## Activity
Return exactly, please, the lines from the one containing "The image size is (1568, 767)." to the last line of the entries below, and nothing else, leaving pictures out.

## Record extracts
◆ ◆ ◆ ◆
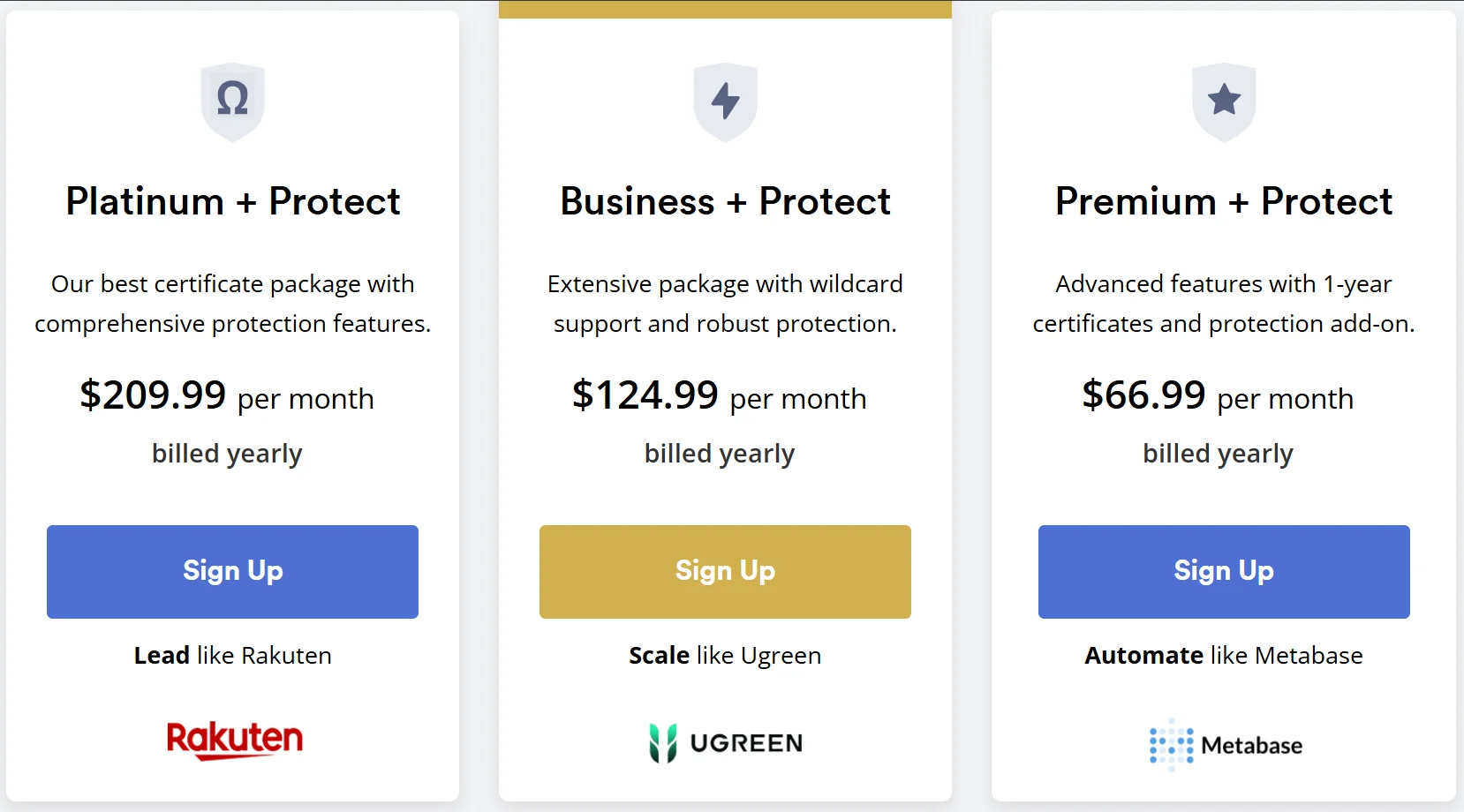Click the Metabase logo
Image resolution: width=1464 pixels, height=812 pixels.
1225,745
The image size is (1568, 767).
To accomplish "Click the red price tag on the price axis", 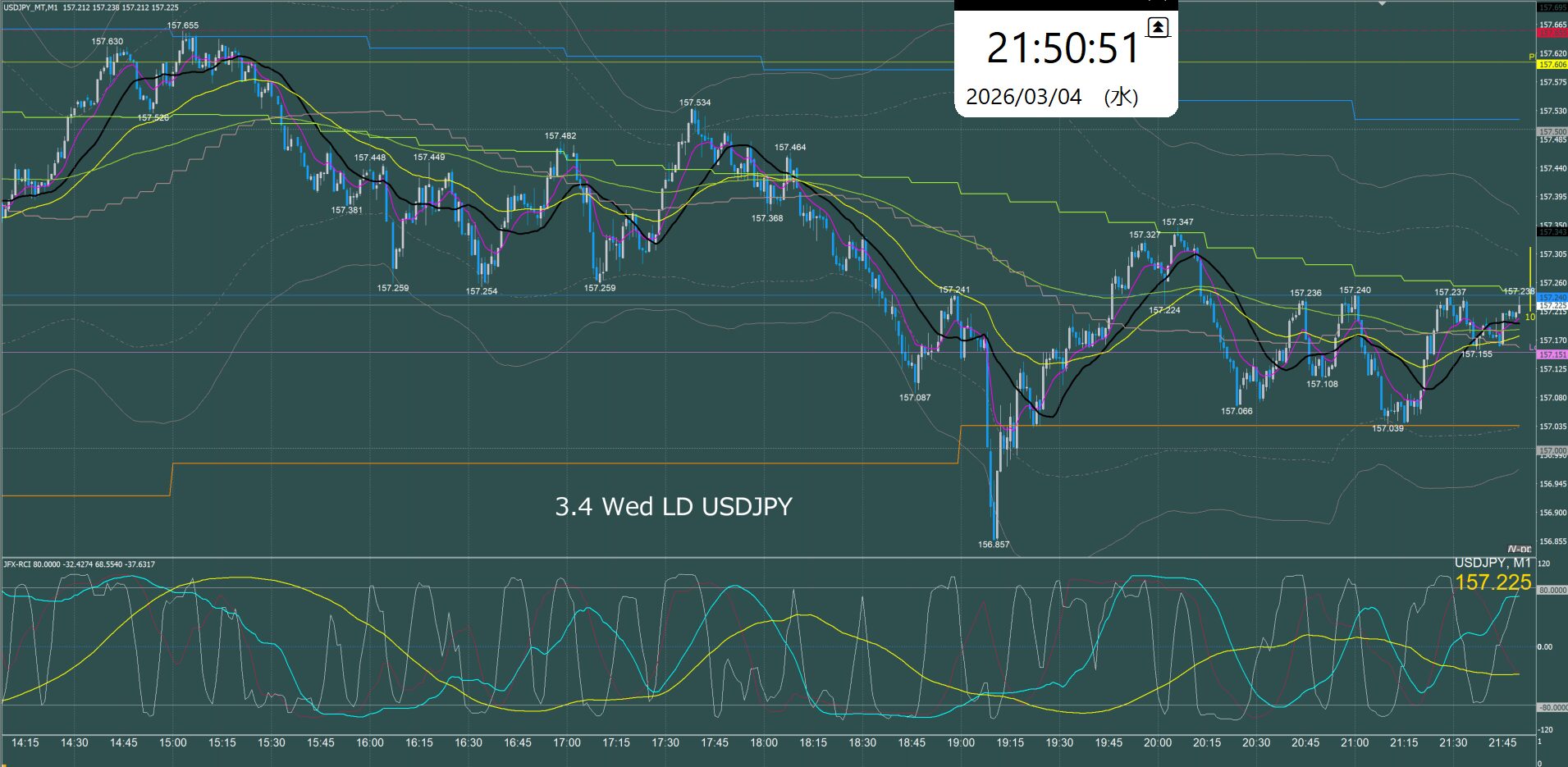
◆ ◆ ◆ ◆
## Answer box
The image size is (1568, 767).
To accomplish "Click the red price tag on the price axis", 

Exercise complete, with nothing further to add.